INS Practice Criteria says midline catheters are intended to serve as a safe access option unlikely to be dislodged; providing a better option for clinicians wanting to give medications to patients but not wanting to have extravasation occur. Midlines are made to be inserted with ultrasound guided venipuncture. ICU Management Practice states “ultrasound guidance allows clinicians to see their anatomical target and surrounding structures, such as soft tissue, vessels, and nerves in real time as the needle advances to the procedure’s endpoint, instead of working blindly. In addition, ultrasound visualization can also help clinicians assess the patency and diameter of the target vein.” This allows a lower risk of mechanical or infectious complications, simplifies the number of procedures, and overall reduces the numbers of insertions.
Here at Health Line, all our CT midline kits are designed with the INS and CDC guidelines in mind.
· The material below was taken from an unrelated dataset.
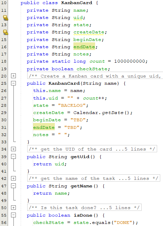
Task: Collapse the KanbanCard constructor at line 25
Action: pos(13,83)
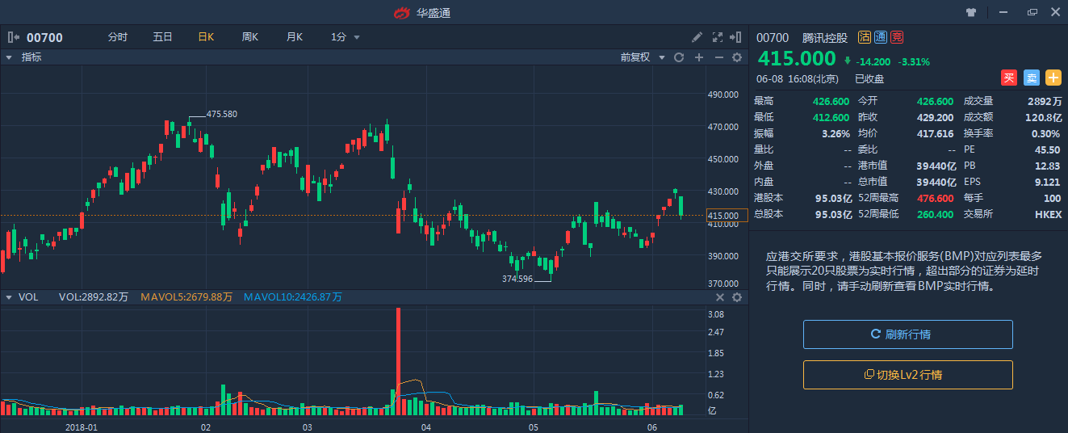Switch to the 周K weekly tab
Image resolution: width=1068 pixels, height=433 pixels.
point(249,37)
Our MST kits include: a catheter, guidewire, safety introducer needle, tearaway introducer/dilator, safety scalpel, tape measure, Grip-Lok® stabilization device, and midline wrist band. Our midlines are the ideal choice for clinicians and patients who are looking for a reliable, short-term access device that will provide a low complication rate, long dwell time, and high rate of first-attempt placement.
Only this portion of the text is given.